Another interesting factor is the confluence I found within my varied family’s ancestral culture and of the church’s culture which we poise, not to abolish the former, but to purify and complete them. Even, the Church’s culture – God’s culture on earth- must walk within our earthly culture, because they cannot be stamped out as an illusion; but while it walks within this culture, it seeks to pick the good and drop the bad in them.

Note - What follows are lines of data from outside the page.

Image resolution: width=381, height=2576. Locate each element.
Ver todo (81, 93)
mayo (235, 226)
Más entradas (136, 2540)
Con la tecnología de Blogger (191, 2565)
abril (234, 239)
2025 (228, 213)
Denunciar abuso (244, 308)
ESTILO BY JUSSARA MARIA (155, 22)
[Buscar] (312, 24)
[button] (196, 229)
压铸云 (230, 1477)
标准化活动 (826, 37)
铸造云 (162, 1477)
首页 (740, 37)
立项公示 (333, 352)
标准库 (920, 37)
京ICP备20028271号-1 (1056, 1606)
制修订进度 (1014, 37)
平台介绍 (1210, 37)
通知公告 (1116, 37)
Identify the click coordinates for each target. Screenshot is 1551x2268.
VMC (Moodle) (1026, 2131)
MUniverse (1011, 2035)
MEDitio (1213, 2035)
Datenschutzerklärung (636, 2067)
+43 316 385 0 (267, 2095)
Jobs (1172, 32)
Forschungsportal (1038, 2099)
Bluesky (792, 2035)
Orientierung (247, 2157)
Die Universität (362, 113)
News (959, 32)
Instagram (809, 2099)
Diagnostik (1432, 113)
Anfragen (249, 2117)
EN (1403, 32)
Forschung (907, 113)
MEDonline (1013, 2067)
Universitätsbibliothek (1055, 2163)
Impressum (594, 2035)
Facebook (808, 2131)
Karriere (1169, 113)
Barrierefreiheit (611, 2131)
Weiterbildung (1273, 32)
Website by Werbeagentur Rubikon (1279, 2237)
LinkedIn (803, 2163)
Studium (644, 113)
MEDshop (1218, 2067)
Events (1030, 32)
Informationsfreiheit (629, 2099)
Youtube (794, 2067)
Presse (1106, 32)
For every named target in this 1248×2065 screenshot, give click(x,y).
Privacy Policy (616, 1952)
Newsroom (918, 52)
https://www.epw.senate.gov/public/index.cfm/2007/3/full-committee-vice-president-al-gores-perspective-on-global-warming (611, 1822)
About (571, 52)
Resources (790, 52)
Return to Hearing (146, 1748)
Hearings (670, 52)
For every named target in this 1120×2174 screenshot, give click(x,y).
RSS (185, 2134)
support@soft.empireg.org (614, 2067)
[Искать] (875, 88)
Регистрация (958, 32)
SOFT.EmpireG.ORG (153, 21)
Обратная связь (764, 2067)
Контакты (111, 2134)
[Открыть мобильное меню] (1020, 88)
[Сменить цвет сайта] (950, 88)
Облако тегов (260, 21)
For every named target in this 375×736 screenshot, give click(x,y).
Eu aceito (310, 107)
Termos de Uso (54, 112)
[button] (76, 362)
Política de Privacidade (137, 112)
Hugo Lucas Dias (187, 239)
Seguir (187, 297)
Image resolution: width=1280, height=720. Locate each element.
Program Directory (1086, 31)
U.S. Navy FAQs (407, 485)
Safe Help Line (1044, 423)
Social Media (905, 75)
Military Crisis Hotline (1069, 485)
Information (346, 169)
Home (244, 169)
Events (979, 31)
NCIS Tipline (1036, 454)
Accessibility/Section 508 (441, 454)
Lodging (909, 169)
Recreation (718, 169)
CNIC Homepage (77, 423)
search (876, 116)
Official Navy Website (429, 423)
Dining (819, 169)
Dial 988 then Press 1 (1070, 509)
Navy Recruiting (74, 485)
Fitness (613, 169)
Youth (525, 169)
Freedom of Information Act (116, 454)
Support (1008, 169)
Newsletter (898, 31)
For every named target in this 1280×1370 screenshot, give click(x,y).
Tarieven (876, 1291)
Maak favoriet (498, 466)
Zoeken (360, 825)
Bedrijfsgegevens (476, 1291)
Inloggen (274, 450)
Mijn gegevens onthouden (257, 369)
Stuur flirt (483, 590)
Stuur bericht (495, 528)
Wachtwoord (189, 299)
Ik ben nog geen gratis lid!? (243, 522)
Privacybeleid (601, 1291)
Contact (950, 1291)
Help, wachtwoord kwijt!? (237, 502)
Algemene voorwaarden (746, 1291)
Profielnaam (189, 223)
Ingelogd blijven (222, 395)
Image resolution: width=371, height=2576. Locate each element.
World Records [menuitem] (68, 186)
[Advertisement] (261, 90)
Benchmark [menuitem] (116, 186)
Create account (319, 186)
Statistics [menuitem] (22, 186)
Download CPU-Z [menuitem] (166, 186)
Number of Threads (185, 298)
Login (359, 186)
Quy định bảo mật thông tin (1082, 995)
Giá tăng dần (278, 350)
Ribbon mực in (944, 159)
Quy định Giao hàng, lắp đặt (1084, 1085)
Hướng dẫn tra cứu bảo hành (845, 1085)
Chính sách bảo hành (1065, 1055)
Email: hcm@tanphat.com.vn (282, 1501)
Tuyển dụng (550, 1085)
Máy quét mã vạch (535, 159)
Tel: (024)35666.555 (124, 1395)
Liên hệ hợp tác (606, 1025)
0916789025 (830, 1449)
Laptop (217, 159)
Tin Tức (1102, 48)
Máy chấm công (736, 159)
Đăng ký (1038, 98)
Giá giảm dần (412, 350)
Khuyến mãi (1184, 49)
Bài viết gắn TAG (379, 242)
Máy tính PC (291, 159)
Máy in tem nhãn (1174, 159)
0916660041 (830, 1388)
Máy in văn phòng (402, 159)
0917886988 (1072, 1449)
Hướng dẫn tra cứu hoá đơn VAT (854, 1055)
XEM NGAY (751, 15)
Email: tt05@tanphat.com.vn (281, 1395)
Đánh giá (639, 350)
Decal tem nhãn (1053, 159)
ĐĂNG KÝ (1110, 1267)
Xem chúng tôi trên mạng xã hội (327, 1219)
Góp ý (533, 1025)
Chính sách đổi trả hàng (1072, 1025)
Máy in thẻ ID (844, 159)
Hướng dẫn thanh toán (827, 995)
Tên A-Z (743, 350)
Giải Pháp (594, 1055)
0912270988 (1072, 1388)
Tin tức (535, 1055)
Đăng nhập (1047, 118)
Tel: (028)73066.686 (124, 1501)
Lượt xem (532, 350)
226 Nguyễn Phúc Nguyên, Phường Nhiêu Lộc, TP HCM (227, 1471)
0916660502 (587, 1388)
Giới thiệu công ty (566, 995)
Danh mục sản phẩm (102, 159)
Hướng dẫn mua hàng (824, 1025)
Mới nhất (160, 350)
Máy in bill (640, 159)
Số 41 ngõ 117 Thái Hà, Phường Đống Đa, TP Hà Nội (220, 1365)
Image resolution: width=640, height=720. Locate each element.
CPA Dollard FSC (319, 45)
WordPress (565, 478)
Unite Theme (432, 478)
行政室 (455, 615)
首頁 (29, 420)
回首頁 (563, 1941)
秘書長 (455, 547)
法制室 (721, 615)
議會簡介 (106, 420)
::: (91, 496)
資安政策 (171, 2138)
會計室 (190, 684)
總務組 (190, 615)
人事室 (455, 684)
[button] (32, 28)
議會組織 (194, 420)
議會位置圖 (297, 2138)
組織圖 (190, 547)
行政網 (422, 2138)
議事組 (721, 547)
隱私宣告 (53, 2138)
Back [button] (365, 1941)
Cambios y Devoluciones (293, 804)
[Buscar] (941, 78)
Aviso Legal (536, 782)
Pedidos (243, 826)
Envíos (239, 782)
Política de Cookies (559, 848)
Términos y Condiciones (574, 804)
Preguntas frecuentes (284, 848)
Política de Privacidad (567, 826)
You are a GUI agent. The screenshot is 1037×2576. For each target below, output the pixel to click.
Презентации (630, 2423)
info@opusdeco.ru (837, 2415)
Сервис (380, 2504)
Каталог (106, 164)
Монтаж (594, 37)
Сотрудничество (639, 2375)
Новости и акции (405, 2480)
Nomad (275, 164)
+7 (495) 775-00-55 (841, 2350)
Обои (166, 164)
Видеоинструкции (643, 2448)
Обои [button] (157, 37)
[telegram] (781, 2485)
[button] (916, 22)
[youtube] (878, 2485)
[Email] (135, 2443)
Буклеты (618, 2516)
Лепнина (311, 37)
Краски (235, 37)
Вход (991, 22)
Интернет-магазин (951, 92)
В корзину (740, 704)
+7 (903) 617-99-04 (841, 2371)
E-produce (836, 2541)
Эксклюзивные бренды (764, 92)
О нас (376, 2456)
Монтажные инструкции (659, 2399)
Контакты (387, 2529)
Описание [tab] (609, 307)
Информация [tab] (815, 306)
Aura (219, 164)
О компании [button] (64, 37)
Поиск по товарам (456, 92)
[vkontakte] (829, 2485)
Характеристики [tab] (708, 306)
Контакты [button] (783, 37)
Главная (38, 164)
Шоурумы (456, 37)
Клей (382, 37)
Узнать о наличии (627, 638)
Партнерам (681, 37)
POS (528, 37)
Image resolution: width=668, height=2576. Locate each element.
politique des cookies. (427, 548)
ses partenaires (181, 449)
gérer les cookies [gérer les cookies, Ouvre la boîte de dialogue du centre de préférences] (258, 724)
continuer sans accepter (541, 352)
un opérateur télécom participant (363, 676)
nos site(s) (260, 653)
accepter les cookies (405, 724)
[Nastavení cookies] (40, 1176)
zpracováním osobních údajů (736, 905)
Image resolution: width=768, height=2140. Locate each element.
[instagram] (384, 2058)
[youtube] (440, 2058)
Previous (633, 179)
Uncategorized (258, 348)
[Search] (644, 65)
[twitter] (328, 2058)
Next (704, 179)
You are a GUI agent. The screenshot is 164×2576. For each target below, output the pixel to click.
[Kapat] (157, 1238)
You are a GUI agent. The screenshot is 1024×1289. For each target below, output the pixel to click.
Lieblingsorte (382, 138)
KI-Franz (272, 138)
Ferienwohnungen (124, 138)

Francis also does this walk, which is work, such that within the confines of my space, time and gene, it would become easier for him to work in and through Assisi, as an authentic Logos which he has been transformed.

Francis is more an ‘Alaale’ of Assisi than of ‘Yorubaland’ which I represent, even if we both confluence in the earthly culture of the Church as it becomes purified within my household. His strategy towards making me better and blessed is to send as emissary my Dad who is better acquainted with the cause and source of the hindering factors to my liberation.

After all, said and done, what shall I do then to liberate myself, and thus, my land? I must learn and practice the science and art of memory, bringing back alive my ancestors who are dead in Christ, for they love to dwell with us, they hold the true language that can liberate our land, and it is through them that there shall be prosperity, progress and true liberation of the land!

O blessed are the dead who have those that really matter to remember them, that is, the church, holy people, simple souls; and also blessed the living who have saintly dead to remember. Reciprocals of this bring liberation of the land!